* WHAT YOU WILL DO
From the records below, determine the number of lines containing "Polityka". Output that number alone.

* RECORDS PROVIDED
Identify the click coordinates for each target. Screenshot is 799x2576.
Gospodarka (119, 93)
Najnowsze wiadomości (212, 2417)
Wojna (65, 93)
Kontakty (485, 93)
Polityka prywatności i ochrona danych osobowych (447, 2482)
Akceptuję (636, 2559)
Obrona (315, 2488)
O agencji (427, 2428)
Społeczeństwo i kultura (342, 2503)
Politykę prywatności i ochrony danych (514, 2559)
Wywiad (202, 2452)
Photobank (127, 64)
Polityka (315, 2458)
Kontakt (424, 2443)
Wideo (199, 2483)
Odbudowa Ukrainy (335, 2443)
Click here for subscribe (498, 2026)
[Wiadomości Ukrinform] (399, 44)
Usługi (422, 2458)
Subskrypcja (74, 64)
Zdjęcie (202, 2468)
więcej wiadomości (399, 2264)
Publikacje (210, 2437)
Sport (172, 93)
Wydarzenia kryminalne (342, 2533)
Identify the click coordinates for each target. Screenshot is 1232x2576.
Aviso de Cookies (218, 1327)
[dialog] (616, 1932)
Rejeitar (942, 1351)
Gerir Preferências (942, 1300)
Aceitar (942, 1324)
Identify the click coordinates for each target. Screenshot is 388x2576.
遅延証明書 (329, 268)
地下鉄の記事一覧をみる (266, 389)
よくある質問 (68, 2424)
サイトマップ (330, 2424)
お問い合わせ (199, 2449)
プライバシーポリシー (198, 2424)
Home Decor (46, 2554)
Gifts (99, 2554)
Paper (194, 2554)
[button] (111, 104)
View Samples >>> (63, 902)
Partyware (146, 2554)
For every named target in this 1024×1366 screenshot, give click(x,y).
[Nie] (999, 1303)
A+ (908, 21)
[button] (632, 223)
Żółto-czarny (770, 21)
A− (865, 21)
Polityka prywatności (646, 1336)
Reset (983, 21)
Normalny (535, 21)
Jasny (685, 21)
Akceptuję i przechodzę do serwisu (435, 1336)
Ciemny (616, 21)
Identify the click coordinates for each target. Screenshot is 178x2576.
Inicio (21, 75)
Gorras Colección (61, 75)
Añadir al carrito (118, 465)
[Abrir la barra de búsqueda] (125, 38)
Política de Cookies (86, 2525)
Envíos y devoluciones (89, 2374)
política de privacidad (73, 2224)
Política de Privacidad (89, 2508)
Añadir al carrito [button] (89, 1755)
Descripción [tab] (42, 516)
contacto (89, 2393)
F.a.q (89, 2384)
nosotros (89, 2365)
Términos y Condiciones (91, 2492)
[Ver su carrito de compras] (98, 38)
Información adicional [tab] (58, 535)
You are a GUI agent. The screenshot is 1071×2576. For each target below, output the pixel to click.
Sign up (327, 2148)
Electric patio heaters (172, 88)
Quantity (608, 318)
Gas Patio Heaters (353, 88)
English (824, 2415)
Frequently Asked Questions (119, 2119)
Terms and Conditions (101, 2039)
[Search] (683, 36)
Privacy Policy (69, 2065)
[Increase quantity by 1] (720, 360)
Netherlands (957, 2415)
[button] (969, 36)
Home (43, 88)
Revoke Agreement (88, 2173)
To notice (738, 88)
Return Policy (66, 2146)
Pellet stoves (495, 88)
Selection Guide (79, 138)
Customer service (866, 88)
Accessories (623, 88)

* TASK RESULT
3